As the Olympic flame has been burning bright in Paris, the fires of far-right thuggery have been raging across the English Channel . It has been an horrific spectacle, stomach-churning in its ugliness. Hotels housing asylum seekers have been targeted and torched.

Mosques have come under assault. People of colour have been encircled and set upon by racist mobs. There have been Nazi salutes in the streets and chants of “Stop the boats”, a populist slogan, simplifying the most complex of problems, which originated in Australia.

Illustration: Simon Letch Credit: This firestorm of anti-immigrant violence has been whipped up by an explosion of anti-immigrant misinformation. After the killings in Southport last week of three young girls at a Taylor Swift-themed holiday club, the 17-year-old alleged to have carried out the attack was misidentified as a Muslim asylum seeker who recently entered Britain by boat. Axel Muganwa Rudakubana, who has now been charged with the murders, was born in Cardiff, has lived all of his life in Britain and has no known links with Islam.

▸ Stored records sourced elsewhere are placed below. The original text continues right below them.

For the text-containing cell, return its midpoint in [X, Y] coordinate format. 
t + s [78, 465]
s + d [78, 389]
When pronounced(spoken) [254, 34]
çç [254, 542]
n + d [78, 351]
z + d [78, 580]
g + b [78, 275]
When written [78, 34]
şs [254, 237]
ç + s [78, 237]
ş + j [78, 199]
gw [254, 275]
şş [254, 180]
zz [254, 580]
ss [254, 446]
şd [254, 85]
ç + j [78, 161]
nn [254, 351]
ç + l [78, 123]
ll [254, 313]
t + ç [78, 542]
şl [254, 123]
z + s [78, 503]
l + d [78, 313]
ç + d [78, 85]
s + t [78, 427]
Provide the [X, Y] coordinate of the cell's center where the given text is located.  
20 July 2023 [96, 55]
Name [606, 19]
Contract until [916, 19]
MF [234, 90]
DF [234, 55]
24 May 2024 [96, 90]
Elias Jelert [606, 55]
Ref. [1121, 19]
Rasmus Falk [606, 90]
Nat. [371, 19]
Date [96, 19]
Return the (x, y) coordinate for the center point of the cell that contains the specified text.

His parents, who came to the UK from Rwanda, evidently raised him as a Christian. Rightly, the vileness of far-right provocateurs, such as Andrew Tate, who propagated the false information, has been identified and admonished. So, too, the recklessness of Elon Musk, whose post on X stating that “civil war is inevitable” alongside footage of rioting in Liverpool has sparked a war of words with the new British Prim.